_TASK GOAL_. Between the line containing "Click Consegnato badge on shipment 1" and the line containing "Click into the" lies a run of lines; give that run again exactly, with both of those lines, and nothing else from the entries below.

_RECORDS TO USE_.
○ ○ ○ ○ ○
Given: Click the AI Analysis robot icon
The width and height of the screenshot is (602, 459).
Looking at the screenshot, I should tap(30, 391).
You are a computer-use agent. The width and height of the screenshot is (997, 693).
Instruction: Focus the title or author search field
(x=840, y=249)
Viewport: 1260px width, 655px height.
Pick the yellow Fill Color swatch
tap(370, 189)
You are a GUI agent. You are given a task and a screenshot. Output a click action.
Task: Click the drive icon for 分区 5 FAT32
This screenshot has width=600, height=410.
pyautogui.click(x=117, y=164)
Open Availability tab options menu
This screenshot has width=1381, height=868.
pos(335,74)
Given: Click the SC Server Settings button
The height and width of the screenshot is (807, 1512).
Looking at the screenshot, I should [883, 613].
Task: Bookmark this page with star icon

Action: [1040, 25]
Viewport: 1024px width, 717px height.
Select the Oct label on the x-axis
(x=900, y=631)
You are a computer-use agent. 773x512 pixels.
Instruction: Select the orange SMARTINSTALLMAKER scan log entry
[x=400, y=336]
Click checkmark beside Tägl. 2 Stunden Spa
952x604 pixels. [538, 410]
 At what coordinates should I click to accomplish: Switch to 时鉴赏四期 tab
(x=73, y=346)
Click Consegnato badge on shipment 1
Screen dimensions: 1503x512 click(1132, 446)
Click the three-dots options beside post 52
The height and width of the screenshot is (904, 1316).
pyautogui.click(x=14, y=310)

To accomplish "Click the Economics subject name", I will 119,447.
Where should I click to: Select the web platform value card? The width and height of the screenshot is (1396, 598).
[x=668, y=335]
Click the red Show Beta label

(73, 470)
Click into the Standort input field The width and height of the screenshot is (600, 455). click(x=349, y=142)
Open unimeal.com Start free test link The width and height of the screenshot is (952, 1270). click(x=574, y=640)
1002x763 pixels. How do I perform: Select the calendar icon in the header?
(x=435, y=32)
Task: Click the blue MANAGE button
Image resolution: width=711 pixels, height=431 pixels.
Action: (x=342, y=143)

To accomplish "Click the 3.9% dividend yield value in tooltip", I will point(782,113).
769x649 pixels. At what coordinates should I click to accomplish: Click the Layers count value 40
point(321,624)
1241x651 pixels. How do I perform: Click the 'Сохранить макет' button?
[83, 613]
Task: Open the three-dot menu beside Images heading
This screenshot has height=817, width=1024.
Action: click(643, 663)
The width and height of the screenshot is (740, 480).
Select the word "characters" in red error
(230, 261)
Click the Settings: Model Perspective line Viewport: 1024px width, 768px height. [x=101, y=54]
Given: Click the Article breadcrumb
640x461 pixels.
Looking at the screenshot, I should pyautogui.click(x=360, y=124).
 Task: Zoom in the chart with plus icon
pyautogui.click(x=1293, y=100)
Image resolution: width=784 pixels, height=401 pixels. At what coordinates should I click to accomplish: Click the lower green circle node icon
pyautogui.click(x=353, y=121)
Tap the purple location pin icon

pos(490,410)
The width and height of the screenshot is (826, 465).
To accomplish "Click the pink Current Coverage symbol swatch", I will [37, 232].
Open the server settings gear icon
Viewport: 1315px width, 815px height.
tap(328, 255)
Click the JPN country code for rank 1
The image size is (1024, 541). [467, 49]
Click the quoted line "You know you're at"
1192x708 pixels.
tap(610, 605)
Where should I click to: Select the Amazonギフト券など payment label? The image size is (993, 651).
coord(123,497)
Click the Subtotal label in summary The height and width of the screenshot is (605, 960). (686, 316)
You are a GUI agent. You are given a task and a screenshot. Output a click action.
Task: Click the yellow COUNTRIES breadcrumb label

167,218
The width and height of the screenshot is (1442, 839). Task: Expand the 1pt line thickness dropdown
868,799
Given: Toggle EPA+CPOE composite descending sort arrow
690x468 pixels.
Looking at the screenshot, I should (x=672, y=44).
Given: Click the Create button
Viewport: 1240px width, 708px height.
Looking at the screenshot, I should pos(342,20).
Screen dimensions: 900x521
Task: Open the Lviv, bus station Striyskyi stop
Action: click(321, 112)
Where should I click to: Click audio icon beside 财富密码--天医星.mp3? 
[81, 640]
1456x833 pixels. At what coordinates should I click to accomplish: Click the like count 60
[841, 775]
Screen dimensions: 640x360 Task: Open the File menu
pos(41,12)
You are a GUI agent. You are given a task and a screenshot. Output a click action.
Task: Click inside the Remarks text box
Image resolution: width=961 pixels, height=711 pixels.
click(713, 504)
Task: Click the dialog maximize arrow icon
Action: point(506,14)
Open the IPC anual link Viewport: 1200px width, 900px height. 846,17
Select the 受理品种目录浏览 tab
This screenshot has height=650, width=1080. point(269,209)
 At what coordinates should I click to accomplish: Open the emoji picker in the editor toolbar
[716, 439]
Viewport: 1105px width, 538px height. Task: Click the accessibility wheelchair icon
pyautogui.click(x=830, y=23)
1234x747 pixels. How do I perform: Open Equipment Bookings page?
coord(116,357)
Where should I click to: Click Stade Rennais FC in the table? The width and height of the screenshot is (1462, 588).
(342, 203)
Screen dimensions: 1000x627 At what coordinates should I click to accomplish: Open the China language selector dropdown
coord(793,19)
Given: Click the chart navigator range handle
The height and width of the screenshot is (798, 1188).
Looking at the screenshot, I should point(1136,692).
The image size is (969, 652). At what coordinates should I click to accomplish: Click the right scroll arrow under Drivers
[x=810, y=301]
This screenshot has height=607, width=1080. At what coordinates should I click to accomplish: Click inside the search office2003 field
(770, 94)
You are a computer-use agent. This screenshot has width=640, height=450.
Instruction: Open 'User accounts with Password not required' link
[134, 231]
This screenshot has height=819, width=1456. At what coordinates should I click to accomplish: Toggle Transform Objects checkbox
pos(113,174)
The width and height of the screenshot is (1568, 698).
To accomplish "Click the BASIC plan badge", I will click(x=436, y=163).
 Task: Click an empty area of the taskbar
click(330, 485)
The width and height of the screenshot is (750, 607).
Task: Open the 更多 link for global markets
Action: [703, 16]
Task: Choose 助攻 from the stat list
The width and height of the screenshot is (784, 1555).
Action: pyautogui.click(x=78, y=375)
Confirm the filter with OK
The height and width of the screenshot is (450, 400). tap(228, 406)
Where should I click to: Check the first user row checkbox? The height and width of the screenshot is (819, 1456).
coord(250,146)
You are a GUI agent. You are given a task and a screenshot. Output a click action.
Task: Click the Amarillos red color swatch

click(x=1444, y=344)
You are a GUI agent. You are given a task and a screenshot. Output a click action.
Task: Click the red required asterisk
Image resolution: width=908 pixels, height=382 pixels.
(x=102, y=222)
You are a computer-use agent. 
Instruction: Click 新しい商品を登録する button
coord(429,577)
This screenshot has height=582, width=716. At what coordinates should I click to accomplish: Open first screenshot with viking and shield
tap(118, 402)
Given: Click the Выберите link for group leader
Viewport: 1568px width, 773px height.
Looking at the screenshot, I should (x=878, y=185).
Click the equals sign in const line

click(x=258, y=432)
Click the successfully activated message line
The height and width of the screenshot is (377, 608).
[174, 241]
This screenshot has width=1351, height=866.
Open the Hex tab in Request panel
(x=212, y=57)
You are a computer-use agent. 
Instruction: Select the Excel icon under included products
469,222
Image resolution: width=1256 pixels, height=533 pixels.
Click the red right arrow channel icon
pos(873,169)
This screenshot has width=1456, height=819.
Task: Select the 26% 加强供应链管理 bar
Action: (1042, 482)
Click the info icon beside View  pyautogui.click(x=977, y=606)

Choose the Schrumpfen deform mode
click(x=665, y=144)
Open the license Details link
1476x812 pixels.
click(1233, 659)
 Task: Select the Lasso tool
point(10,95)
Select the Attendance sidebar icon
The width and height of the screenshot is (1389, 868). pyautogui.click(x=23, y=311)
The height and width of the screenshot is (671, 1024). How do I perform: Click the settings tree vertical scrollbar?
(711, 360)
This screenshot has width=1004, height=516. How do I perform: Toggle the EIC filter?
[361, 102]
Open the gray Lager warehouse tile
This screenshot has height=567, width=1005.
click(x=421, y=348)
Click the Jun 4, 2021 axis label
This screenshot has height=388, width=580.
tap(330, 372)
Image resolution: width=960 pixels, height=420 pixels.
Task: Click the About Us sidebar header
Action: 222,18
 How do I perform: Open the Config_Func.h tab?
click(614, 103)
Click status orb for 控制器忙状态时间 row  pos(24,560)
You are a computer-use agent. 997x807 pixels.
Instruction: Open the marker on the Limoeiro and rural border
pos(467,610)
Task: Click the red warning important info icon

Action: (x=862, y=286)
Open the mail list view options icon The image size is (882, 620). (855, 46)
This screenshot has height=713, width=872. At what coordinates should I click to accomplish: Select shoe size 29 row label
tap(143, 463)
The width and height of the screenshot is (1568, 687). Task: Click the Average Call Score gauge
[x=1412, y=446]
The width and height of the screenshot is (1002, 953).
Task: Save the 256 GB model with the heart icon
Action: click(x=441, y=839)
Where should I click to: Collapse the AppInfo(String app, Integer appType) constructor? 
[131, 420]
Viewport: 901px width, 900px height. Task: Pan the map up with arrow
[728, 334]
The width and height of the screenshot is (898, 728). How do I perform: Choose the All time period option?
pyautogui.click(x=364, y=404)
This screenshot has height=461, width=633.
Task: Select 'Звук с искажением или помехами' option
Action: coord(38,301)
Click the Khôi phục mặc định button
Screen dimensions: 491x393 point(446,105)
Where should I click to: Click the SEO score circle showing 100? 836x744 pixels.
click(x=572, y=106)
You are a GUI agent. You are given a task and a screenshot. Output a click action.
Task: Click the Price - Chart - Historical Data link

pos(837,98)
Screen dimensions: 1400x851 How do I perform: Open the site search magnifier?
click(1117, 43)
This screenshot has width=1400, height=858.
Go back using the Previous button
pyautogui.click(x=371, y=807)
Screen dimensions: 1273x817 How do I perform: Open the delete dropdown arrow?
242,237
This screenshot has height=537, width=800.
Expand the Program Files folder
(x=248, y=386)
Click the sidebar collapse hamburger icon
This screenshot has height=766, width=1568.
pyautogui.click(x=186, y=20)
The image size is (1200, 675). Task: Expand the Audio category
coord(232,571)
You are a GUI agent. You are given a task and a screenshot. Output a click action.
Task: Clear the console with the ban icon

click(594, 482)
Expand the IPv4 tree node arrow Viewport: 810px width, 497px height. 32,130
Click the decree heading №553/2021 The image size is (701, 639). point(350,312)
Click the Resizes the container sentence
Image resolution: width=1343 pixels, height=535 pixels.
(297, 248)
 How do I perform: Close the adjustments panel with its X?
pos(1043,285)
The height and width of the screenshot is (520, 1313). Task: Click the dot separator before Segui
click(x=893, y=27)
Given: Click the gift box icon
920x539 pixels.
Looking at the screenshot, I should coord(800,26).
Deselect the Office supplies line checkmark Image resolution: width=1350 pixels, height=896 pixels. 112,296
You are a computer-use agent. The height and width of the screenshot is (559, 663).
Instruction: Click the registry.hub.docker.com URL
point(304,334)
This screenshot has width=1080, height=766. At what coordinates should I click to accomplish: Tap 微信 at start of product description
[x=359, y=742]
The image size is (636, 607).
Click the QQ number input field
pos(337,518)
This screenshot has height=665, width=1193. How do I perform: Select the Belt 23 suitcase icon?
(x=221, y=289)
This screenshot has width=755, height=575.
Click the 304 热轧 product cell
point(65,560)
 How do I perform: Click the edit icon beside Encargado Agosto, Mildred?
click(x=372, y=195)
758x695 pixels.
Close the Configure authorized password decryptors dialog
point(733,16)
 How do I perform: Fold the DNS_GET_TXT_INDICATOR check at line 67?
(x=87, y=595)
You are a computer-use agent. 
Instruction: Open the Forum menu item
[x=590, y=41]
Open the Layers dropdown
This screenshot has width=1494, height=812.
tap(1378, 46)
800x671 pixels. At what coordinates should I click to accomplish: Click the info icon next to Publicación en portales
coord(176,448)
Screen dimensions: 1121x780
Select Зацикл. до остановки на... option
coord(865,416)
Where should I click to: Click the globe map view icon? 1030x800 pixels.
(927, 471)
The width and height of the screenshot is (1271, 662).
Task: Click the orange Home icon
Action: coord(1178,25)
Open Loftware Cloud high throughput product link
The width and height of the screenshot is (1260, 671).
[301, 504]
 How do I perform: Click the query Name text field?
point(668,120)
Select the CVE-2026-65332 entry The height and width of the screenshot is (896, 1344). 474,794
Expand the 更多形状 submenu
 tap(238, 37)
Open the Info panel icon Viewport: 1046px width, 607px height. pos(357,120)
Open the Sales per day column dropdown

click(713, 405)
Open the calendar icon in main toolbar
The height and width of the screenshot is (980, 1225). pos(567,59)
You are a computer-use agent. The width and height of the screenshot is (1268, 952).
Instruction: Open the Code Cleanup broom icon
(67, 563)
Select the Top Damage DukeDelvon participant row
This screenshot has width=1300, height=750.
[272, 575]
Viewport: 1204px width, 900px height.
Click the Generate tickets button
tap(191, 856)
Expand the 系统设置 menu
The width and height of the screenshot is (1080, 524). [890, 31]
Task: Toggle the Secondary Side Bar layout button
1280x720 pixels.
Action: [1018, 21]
○ ○ ○ ○ ○
_EXERCISE ANSWER_.
Click Consegnato badge on shipment 1
Screen dimensions: 1503x512 click(1132, 446)
Click the three-dots options beside post 52
The height and width of the screenshot is (904, 1316).
pyautogui.click(x=14, y=310)

To accomplish "Click the Economics subject name", I will 119,447.
Where should I click to: Select the web platform value card? The width and height of the screenshot is (1396, 598).
[x=668, y=335]
Click the red Show Beta label

(73, 470)
Click into the Standort input field The width and height of the screenshot is (600, 455). click(x=349, y=142)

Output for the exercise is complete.